At the same time, without the perfumer’s expertise and technical knowledge, the abstract ideas–dew sprinkled flowers or the scent of fresh sea breeze–wouldn’t be realized. Perfumers are trained to combine materials to make more than the sum of their parts. While evaluators and marketing personnel might acquire the basic training to differentiate notes or recognize important fragrance classics, the rigorous training of perfumers is what makes them special.
Once a perfumer receives a brief for a new project, he will first put together a few sketches by jotting down a basic fragrance formula and then creating a couple of variations. For instance, if a brief called for a dewy floral, he might take a green gardenia accord and add fruit, spice or watery notes to give different effects. In the back and forth between the evaluator and the brand for which the perfume is intended, he will further refine the idea until the desired perfume is obtained.
Some perfumes take only months to finish and others–a year or even longer. With the fast pace of launches today, the projects are expedited. In some cases, another perfumer might be called in to help because of their unique expertise. For instance, Calice Becker‘s signature is a radiant floral accord, and if a composition requires a brilliant explosion of petals, she’s called on to provide the final touch.
Even if the perfumer’s work is perfect and the fragrance is exactly what the client should like, it doesn’t mean that it will win in the final round.
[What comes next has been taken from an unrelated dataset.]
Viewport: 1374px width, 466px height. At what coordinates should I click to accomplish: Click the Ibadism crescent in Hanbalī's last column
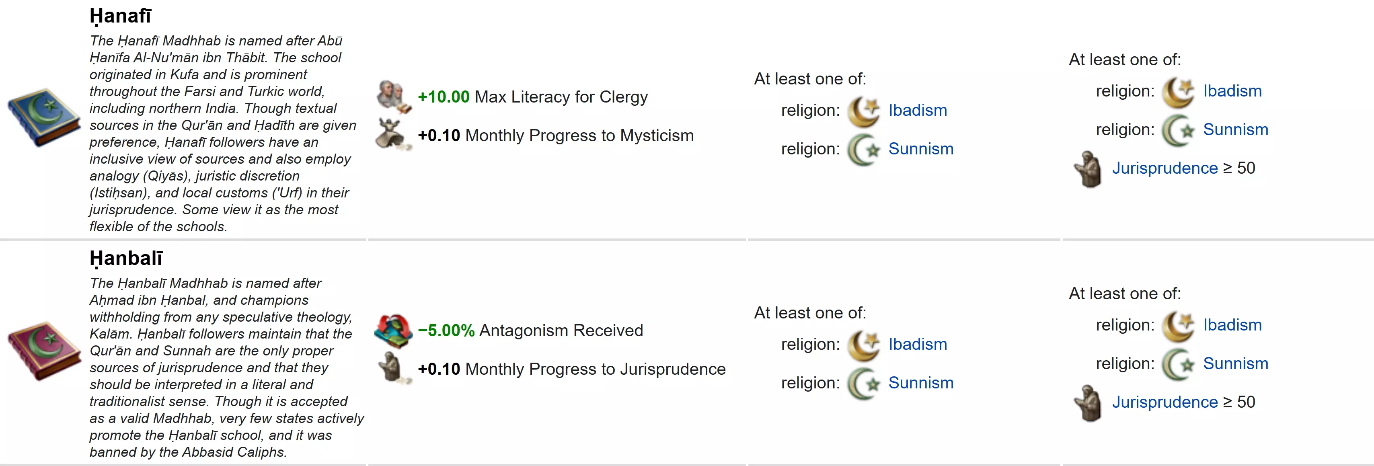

When Coty calls on perfumers at Givaudan to craft a new fragrance, it will also make similar calls at Firmenich and IFF. This means that the submissions from one house compete against those of others, and the client’s taste or consumer tests will determine what ends up in the department store. Frequent rejection is the inevitable outcome, and it’s something that a perfumer has to accept as part of her trade.
It takes up to three years of full time training to create a blend that smells pleasant. It requires decades of practice to compose an outstanding perfume, which is why we praise the work of experienced creators like Sophia Grojsman, Maurice Roucel, Calice Becker, Dominique Ropion or Jean-Claude Ellena. The perfume is a blend of artistic fancy and solid technical knowledge, and once a person has mastered the latter, they can give free reign to their imagination. Roses made out of violet petals bloom in Grojsman’s fragrances. Ellena has few equals when weaving luminous scented vignettes, while Roucel’s seductive scents are the ultimate in femme fatale material.
“It takes blood, sweat and tears, and you have to be able to sacrifice,” says Sophia Grojsman about her profession. “You have to listen to criticism from your colleagues and clients, and you have to learn to accept it. But when I realize that my perfume has given someone a moment of pleasure, nothing else matters. I wouldn’t trade my career for any other.”